Grenzbeauftragter Tom Homan kündigt verstärkte ICE-Einsätze in New York City an und zeigt mit dem Finger auf Gouverneurin Hochul.

Homan macht Gouverneurin Hochul für geplante ICE-Offensive in New York verantwortlich

Tom Homan, der Grenzbeauftragte des Weißen Hauses unter Präsident Donald Trump, hat am Dienstag die New Yorker Gouverneurin Kathy Hochul direkt für eine geplante Aufstockung der Beamten der Einwanderungs- und Zollbehörde (ICE) in New York City verantwortlich gemacht. Auf Nachfrage von Reportern im Weißen Haus wollte Homan jedoch nicht präzisieren, wann genau mit dieser Verstärkung der ICE-Agenten zu rechnen sei.
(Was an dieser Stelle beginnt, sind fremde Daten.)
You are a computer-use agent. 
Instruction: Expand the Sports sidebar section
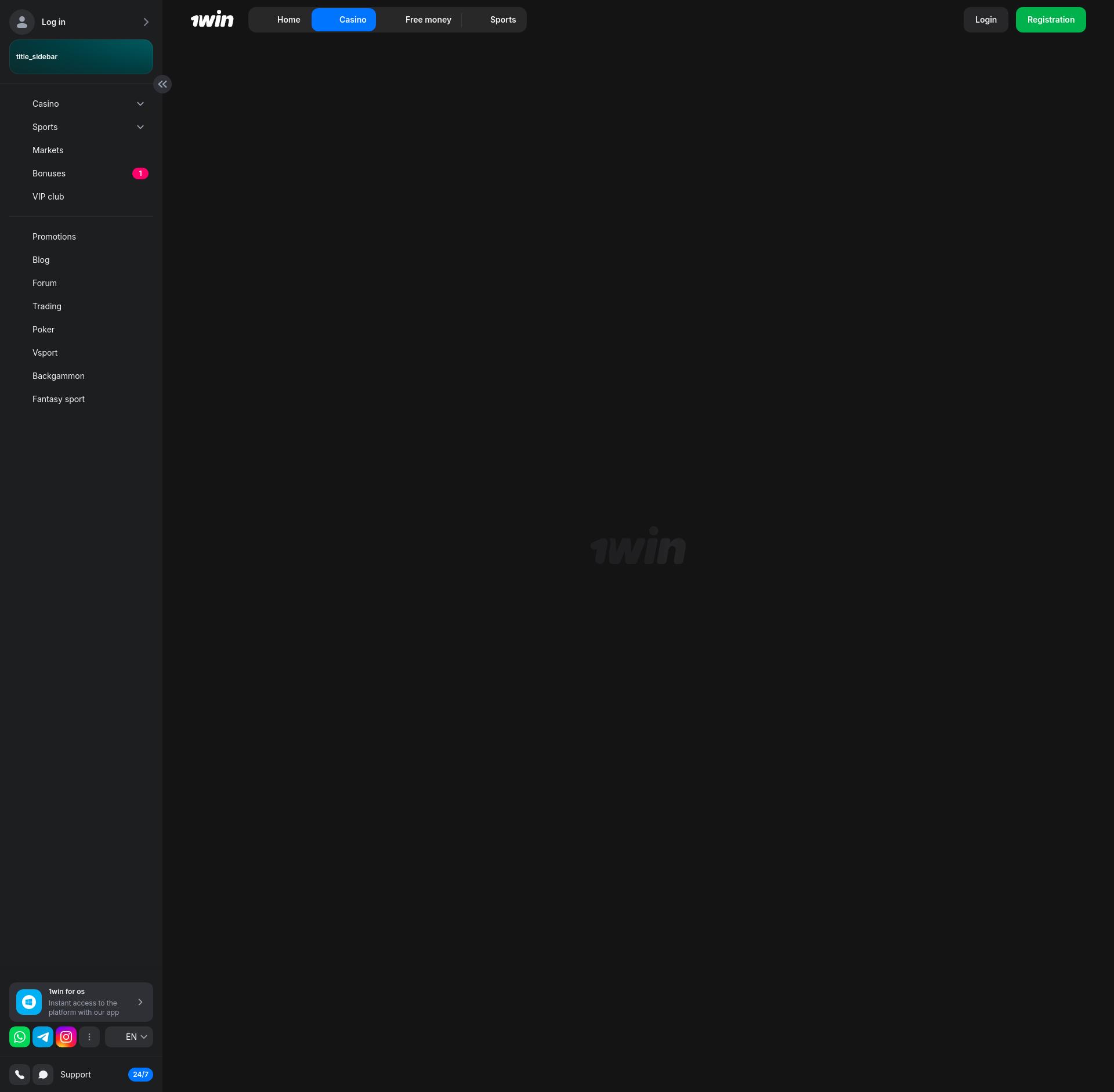click(x=140, y=127)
Auslöser des Konflikts ist ein Gesetz, das Gouverneurin Hochul Ende Mai unterzeichnet hatte. Es untersagt Kommunalverwaltungen, staatlichen und lokalen Polizeibehörden sowie Justizvollzugsanstalten, sogenannte 287(g)-Vereinbarungen mit der Bundesregierung einzugehen. Diese Vereinbarungen ermöglichen es lokalen Behörden, ausreisepflichtige Einwanderer zu identifizieren und zu bearbeiten, die sich nach Festnahmen wegen anderer Vorwürfe in Haft befinden.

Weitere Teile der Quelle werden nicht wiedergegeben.